随着ART在全球规模的推广，HIV-1感染的发病率和病死率显著降低。但是，HIV耐药性对ART的长期效果构成潜在威胁，并且正在成为联合国2016年报告的“到2030年消除HIV作为全球公共卫生安全问题”的巨大威胁，监测ART耐药有利于及时对患者用药做出调整[10-11]。目前，利用RT-PCR对HIV-1 Pol区基因型检测是对ART耐药监测的主要方法。常规耐药检测样品使用的一般是HIV患者的血浆，但是血浆在采集、运输及保存方面并不占优势，而DBS样品由于其良好的稳定性、易运输性以及采集方面的优势，成为血浆样品耐药检测潜在的良好替代品。本研究结果发现，DBS与血浆样品在亚型分析结果以及耐药结果上保持一致，虽然在个别其他突变位点上存在一定差异，但是并不影响耐药结果的准确性。有研究发现，DBS样品可用于HIV抗体和抗原检测、HIV核酸定性和定量检测、HIV基因型别与耐药性的筛查鉴定等，与配对血浆样品具有99%以上的一致性[12-13]。DBS样品相比于血浆在阳性检出率及病毒载量方面均有较大的劣势。

本研究中，DBS样品阳性检出率为68.2%，平均病毒载量为1.46×103IU/mL，分布在1.30×102～7.90×103IU/mL；而血浆样品检出率达到100.0%，平均病毒载量5.02×105IU/mL，分布在6.64×103～3.30×106IU/mL，DBS样品病毒载量要远低于血浆。由于在本研究中，只剪取了1个DBS滤纸片，这可能是DBS样品检出率低于血浆的主要原因。结合上述分析，后续增加DBS滤纸片的数量，提取RNA可能会大大提高DBS样品检出率。

亚型分析中，将所有比对完成的序列和参考株序列通过MAGE 6.06软件建立邻接法进化树，共鉴定出5种HIV-1病毒株：B型、CRF01-AE、CRF59-01B、CRF67-01B、CRF07-BC，且DBS与血浆样品基因序列高度一致。同样耐药分析结果显示，在44例血浆样品中6例出现耐药突变，在成功检出的DBS样品中有3例出现耐药突变。与血浆样品耐药分析结果相比，除了少数其他突变位点存在差异，DBS耐药结果与血浆高度一致，通过比对差异位点的碱基发现，主要是因为存在混合碱基导致其他位点的突变存在差异。

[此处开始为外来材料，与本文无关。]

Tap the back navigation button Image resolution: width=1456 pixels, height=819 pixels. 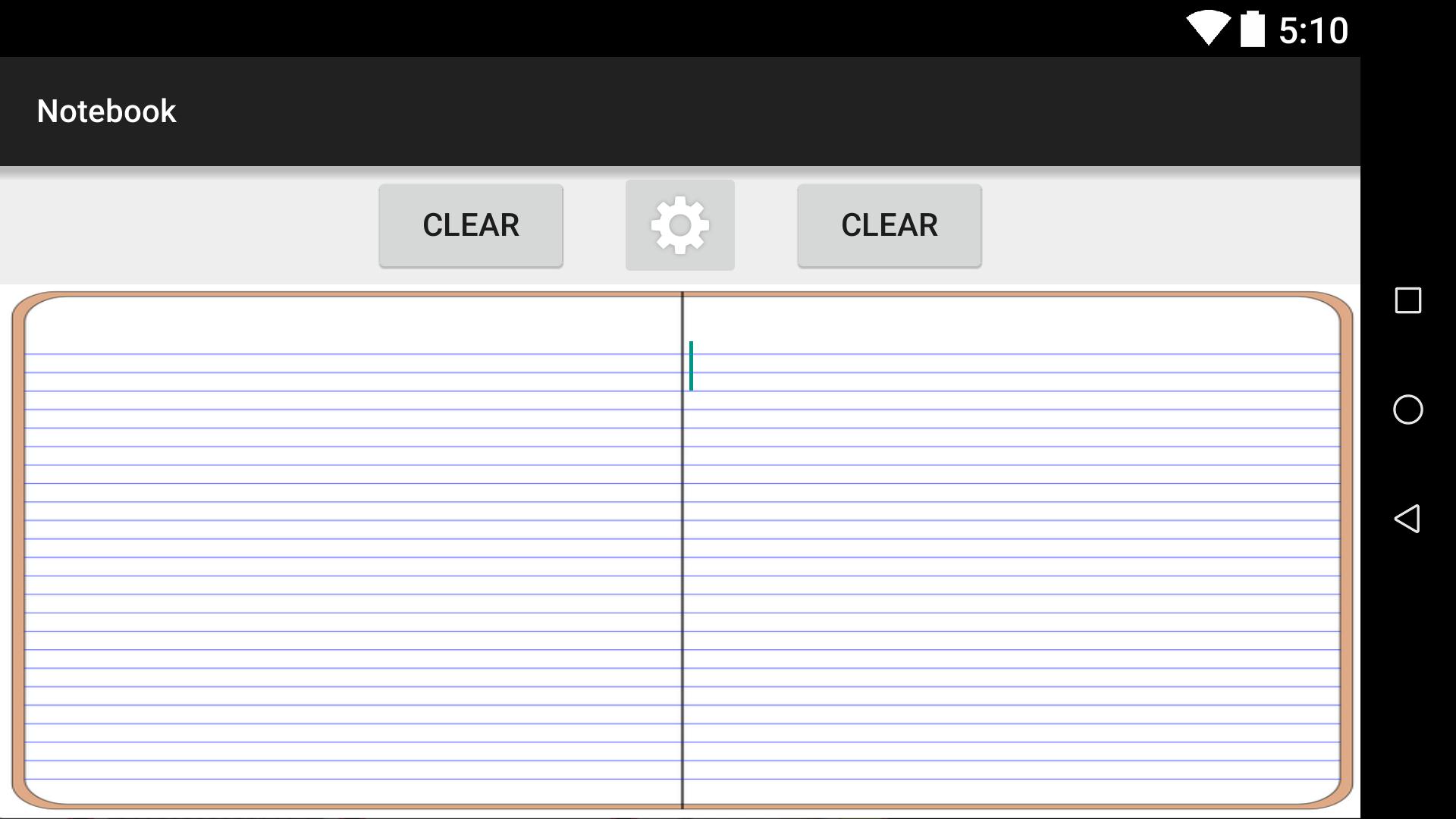coord(1407,518)
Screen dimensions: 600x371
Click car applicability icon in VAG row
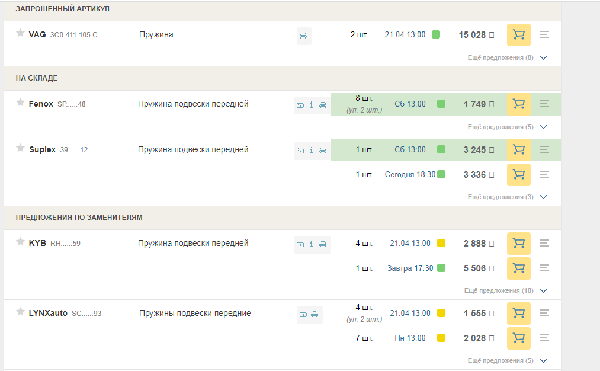pos(304,36)
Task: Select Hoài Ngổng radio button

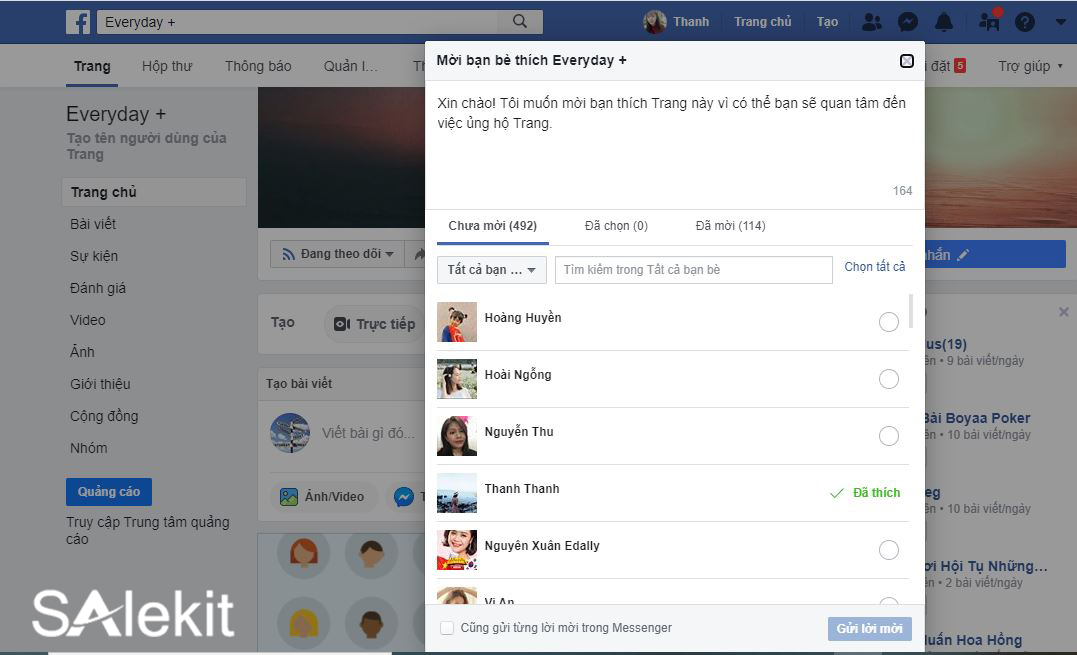Action: 888,379
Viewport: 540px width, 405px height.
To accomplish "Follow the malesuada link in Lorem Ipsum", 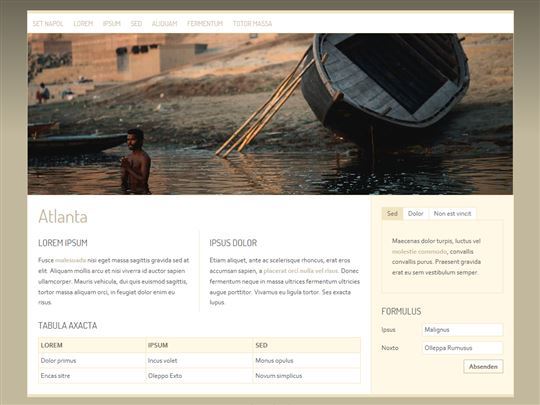I will click(x=71, y=260).
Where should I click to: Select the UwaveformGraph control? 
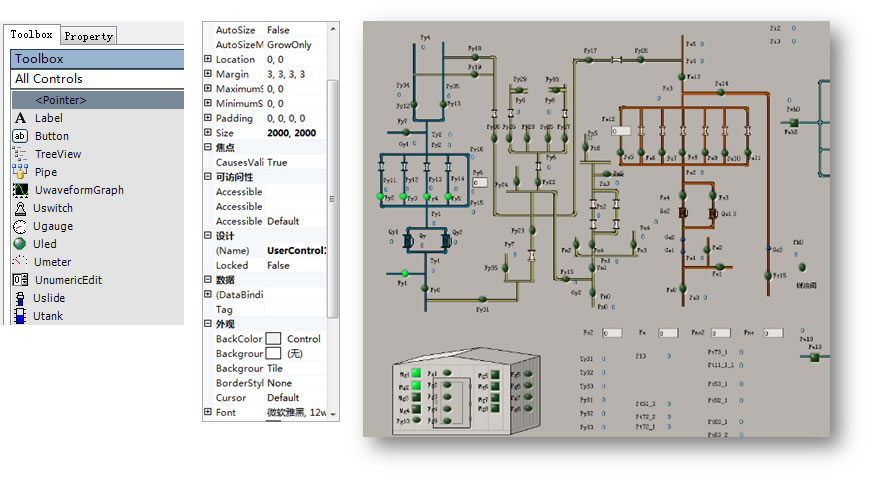pyautogui.click(x=19, y=190)
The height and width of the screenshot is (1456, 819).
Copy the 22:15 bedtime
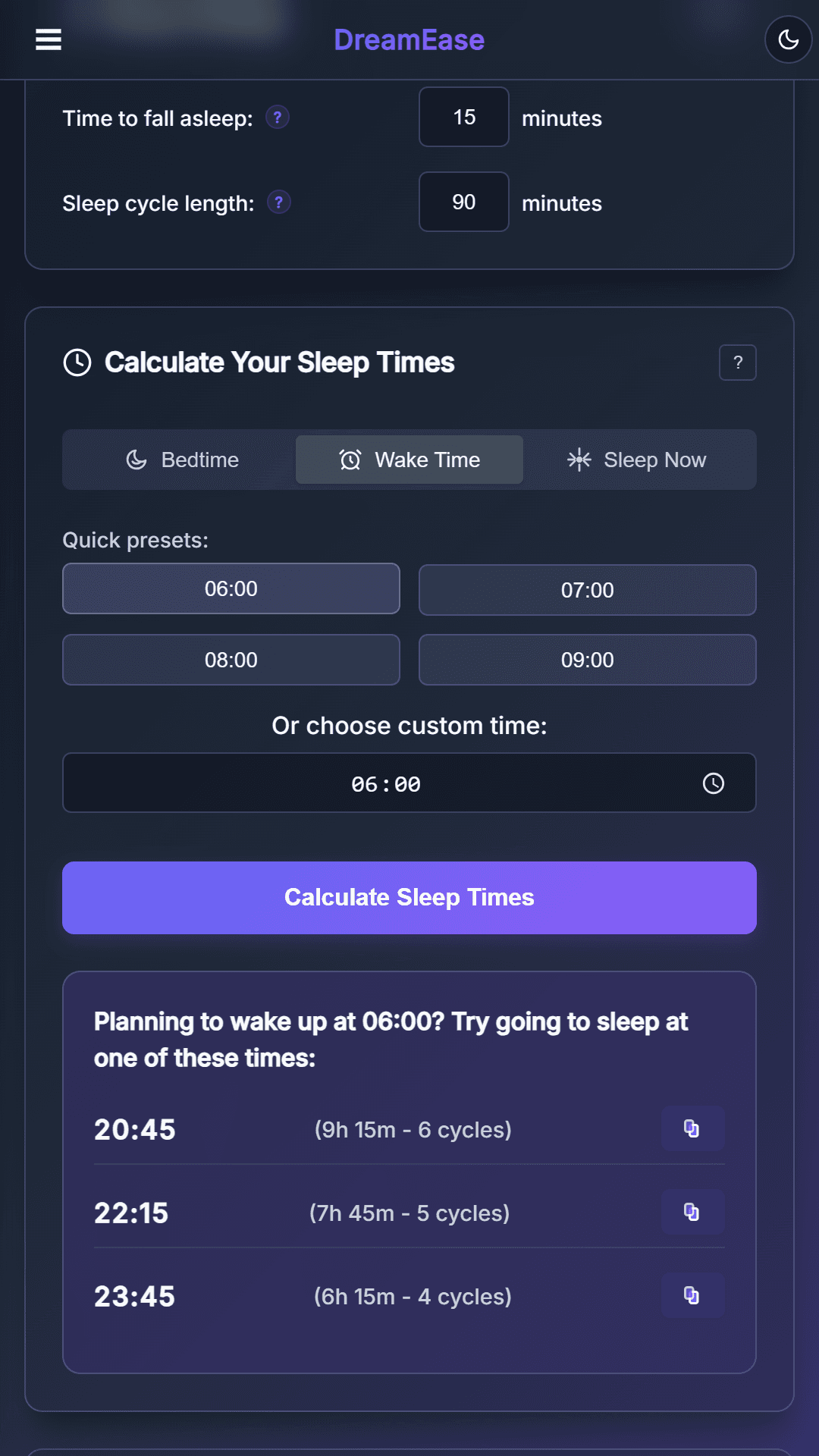click(x=692, y=1212)
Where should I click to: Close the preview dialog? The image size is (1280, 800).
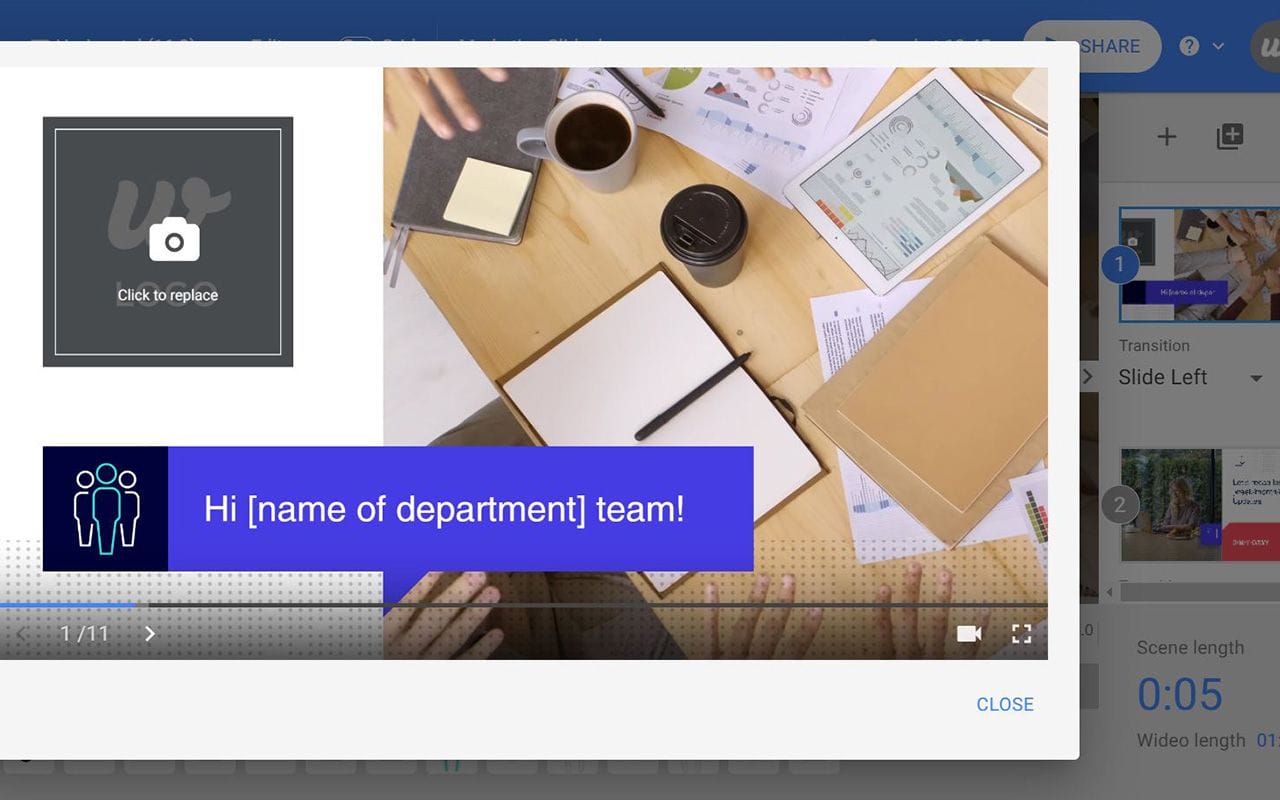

这为DBS样品应用于HIV患者的耐药分析及亚型分析提供了实验依据。

目前，DBS样品检测已应用于耳聋基因检测[14]、梅毒酶联免疫吸附试验检测[15]、新生儿足跟血DBS筛查地中海贫血[16]以及孕妇中期DBS产前检测[17]等的报道，DBS在临床检测方面的应用逐步扩大。结合本研究的结果，虽然DBS样品在检出率上与血浆相比仍有所不足，但是DBS样品在采集和运输方面更加便利，DBS样品充分干燥后可按非感染性物质运送，不需要传统的血浆或全血样品冷链运输，这极大地节约了运输成本。对于我国偏远地区，由于技术和交通方面均较为落后，HIV耐药监测和流行病学调查不方便开展，DBS样品此时就具有巨大的优势。另一方面，DBS样品亚型分析结果与耐药分析结果的准确性也为DBS样品的推广应用奠定了基础。因此，优化后的DBS样品检测将是未来HIV耐药监测以及流行病学调查的一个创新模式。